[Task requirements] How do the lines read from the one holding "The image size is (715, 377)." through the last line of the listing? Set them down exactly, pictures omitted.
--- START ---
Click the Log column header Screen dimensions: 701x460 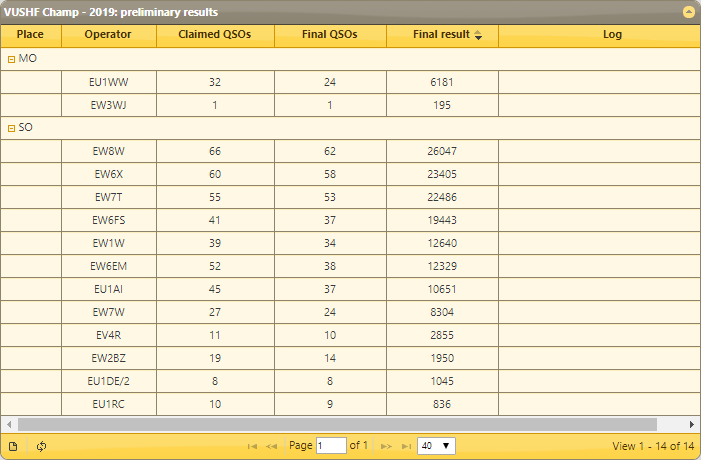(x=612, y=35)
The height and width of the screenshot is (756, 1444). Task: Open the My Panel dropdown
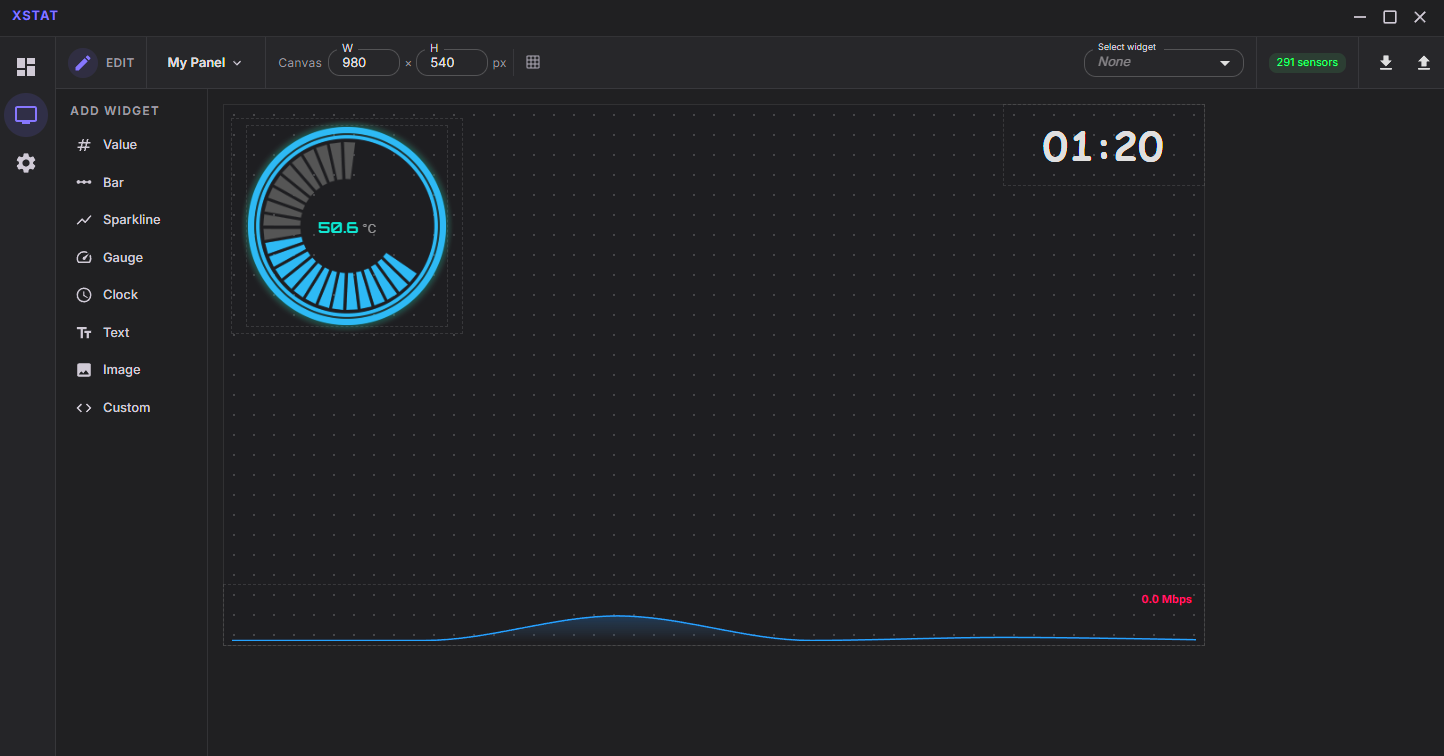tap(203, 62)
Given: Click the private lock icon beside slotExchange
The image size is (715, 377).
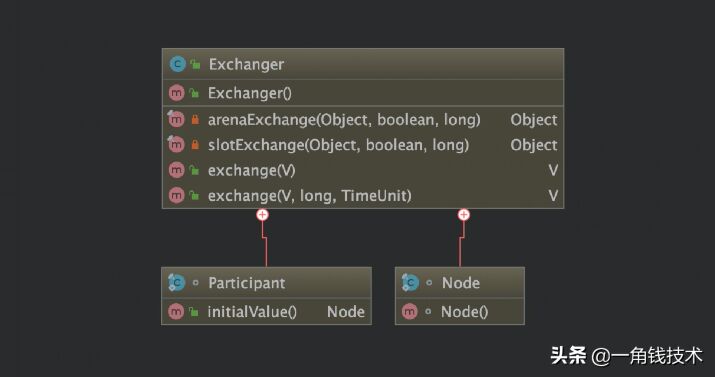Looking at the screenshot, I should click(x=195, y=145).
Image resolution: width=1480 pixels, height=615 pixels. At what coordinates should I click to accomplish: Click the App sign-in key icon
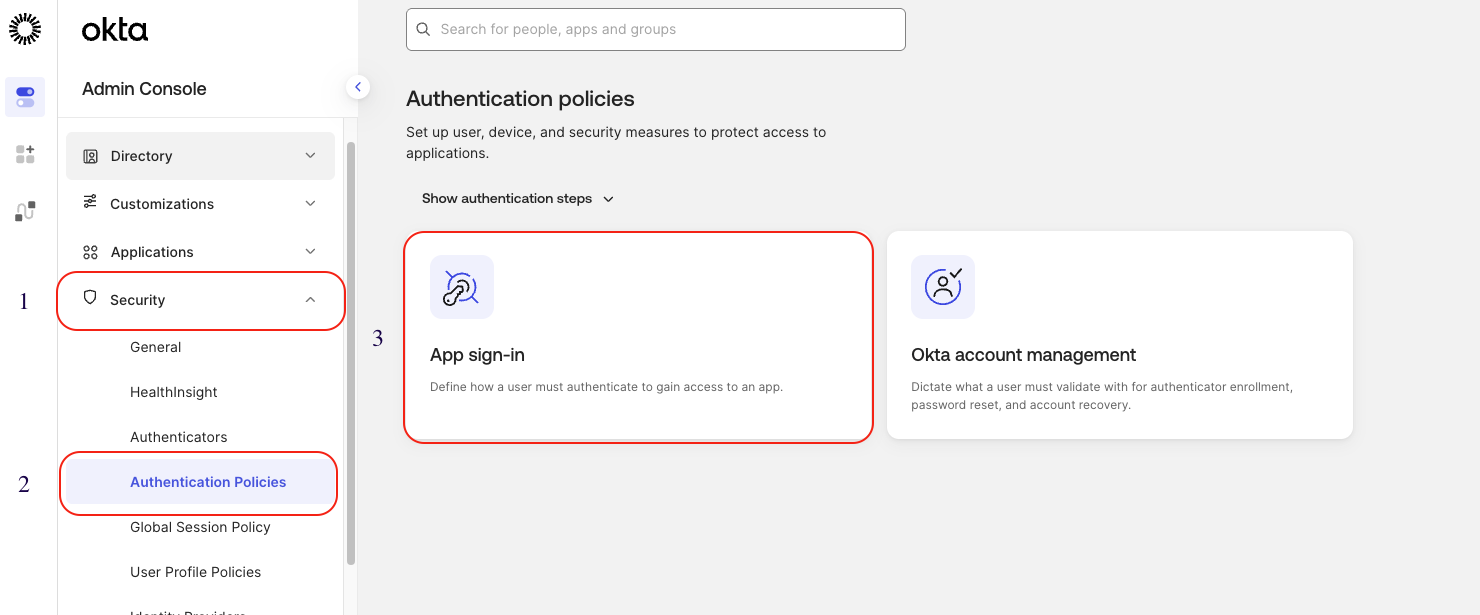click(461, 287)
--- END ---
[Result of this task]
The image size is (715, 377).
Looking at the screenshot, I should click(x=195, y=145).
Image resolution: width=1480 pixels, height=615 pixels. At what coordinates should I click to accomplish: Click the App sign-in key icon
click(461, 287)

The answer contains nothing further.